Impact of yoga training on heart rate variability and pilot performance: a randomized controlled trial

Background: Piloting military aircraft demands precise execution of maneuvers under high-stress conditions. Yoga has been proposed as a potential intervention to enhance stress management, operational performance, and flight safety in pilots. However, its effects on stress resilience and performance metrics need further investigation. Methods: In this randomized controlled trial, 18 pilots were randomly assigned to either a Yoga intervention group (n = 10) or a control group (n = 8). Heart rate variability (HRV) measures were analyzed to evaluate physiological stress responses. Performance variables, including completion times for flight maneuvers and number of errors during emergency protocol, were also assessed before and after a 12-week intervention period. Results: HRV analysis showed improvements in stress resilience, indicated by changes in heart rate variability (HRV) parameters such as standard deviation of NN intervals (SDNN), root mean square of successive differences (RMSSD), low frequency (LF), and high frequency (HF). The Wilcoxon rank test revealed significant results regarding performance variables within the Yoga group, particularly for the Touch & Go maneuver (p = 0.016) and the emergency maneuver (p = 0.039), with large effect sizes (0.9444 and 0.8333, respectively).
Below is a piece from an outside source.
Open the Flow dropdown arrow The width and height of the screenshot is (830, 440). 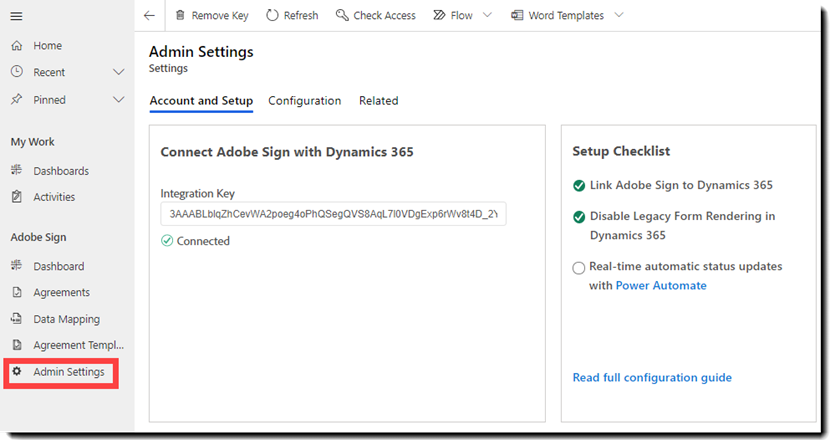(x=487, y=16)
While completion times were longer for the Yoga group, indicating a more careful approach, the number of errors significantly decreased (p = 0.025, effect size = 0.917), with a notable reduction observed in the Yoga group compared to controls. Conclusion: Incorporating yoga into pilot training protocols holds promise for better executive/cognitive functions, enhancing stress management and operational performance, reducing the number of errors, and leading to increased flight safety. While yoga may lead to longer completion times for maneuvers, the significant reduction in errors and improvements in stress resilience highlight its potential benefits. However, careful consideration is needed to balance improved precision with operational efficiency.